I also did the meter reading today and sent that in.  I then went back over the last 5 readings and worked out the differences from month to month on our power usage.  This gives me some idea of what we can expect on our next electric bill.  It was quite interesting.  Our highest bill was just under $600, then the next one was about $550 or so.  Those two months can predictably be our highest consumption periods, though this also included the weeks we spent heating water every day, until we could get the new hot water tank.  The next month saw a consumption drop of about 1/3, and the month after that showed another slight drop.  That’s when we saw bills of just over and just under the $400.  This month?  The consumption dropped by almost half – more than 2/3s less than our highest month of consumption.  So our next bill, I am thinking we will see just a bit more than $200.  It should be interesting to see how much it’ll drop when we are at our lowest consumption period over the summer.

Interestingly, I found that we have been living here long enough to qualify for the electric company’s “equal payment” plan – with monthly payments of only $44.  !!  Based on the last 6 months of meter readings, including the one I sent in today, I just don’t see how they came to that number.  Unless I’m just not understanding something about the plan.  I think we’ll give it a few more months and see if that changes, before we apply for it.

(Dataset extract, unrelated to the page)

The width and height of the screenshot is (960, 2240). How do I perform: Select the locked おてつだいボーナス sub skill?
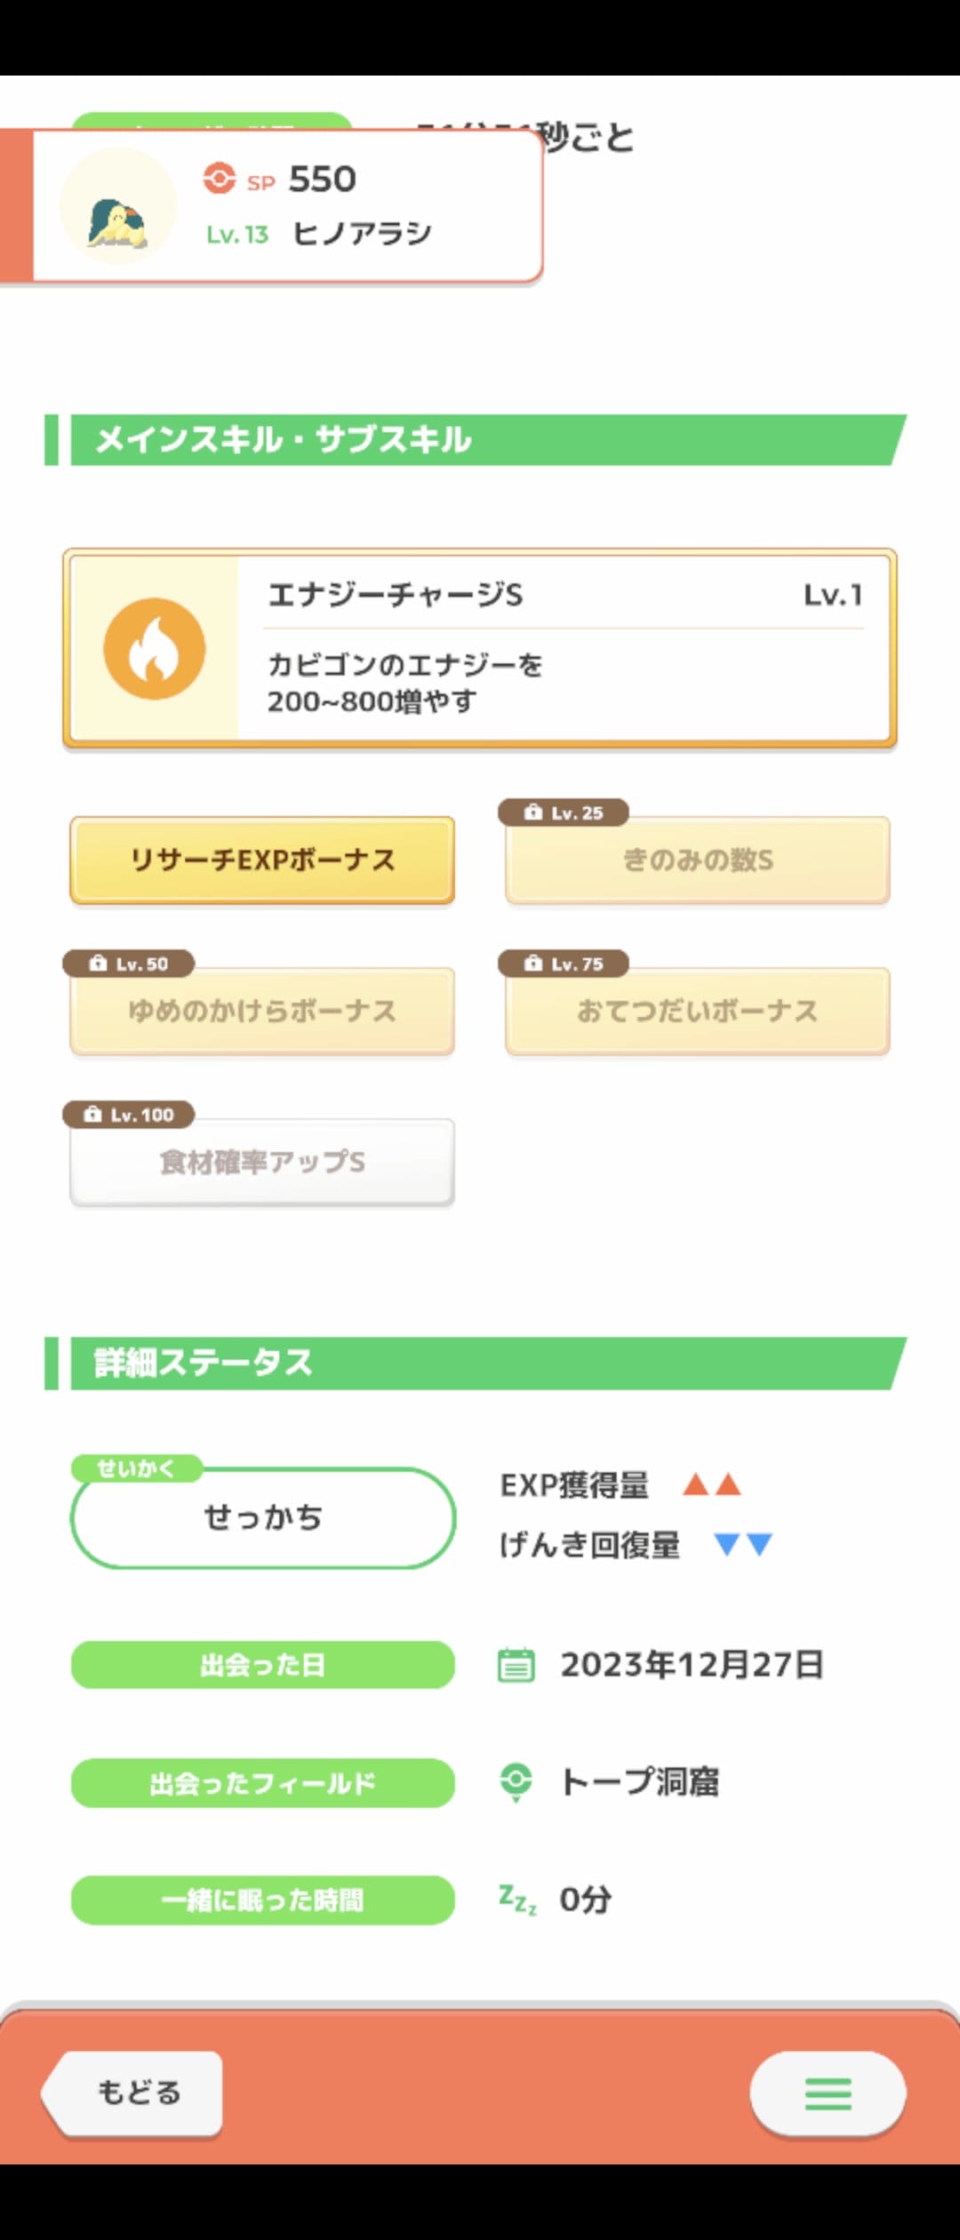coord(698,1012)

Our electric bill is much, much higher than it was when we were living in the city, which we expected.  I’m just glad we’re not living in Ontario.  I know someone there who got an electric bill of over $2000 – about double what they paid in the same month the previous year, with less consumption!  So I’m definitely not complaining about our power bills, that’s for sure!  Still, we will be examining our options to see what we can do to bring the bills down.  Especially for the winter months.  Options that do NOT include heating with wood, since that will increase the insurance costs.  Add in the cost of buying wood, and there would be no savings at all.  Theoretically, we could cut our own wood, but even if we were all able bodied enough to do the work ourselves, it’s not worth it.  There are too many other things that our time, efforts and energy need to go to.  Like so many other things, it’s a balance of priorities, not just about dollars and cents.

Which is how we will be looking at all sorts of things as we clean the place up and learn what work it needs.  There is going to be quite a few things where we are simply going to hire people to come in and do it, rather than try and do it ourselves.  Sometimes, it’s just more efficient that way, even if it costs money.  I think some of the biggest problems we are finding now come down to the fact that no one wanted to spend the money to hire people to do it, but didn’t necessarily have the time, knowledge, resources, or skills to do it themselves.  Sometimes, the best way to save money in the long run, is to spend money in the short run.

Of course, that requires having the money to spend in the short run, which is always its own problem, too!

To complicate things further, we have my mother, who owns the place, and siblings, telling us about things that will need to be taken care of, like covering holes in shed roofs.  Which we do appreciate, since we haven’t spent a lot of time looking at the outbuildings, with our focus being the house and yard.  Then we go to look at what they are talking about, and all I can think is, this shed is not worth patching.  It’s not worth fixing.  It should be torn down and gotten rid of.  The stuff inside that’s worth keeping needs to be moved elsewhere, to protect it, and the rest needs to be turfed. Heck, some of the sheds I’ve gone into, I’m reluctant to even walk across the floors.  I’m no light weight, and there’s a good chance the rotting wood won’t hold my weight!  Meanwhile, things that could have been salvaged, like the log cabin out by the fire pit, has a roof that was allowed to cave into all the stuff that had been store inside it.

Ah, well.  Little by little, we’re figuring it out.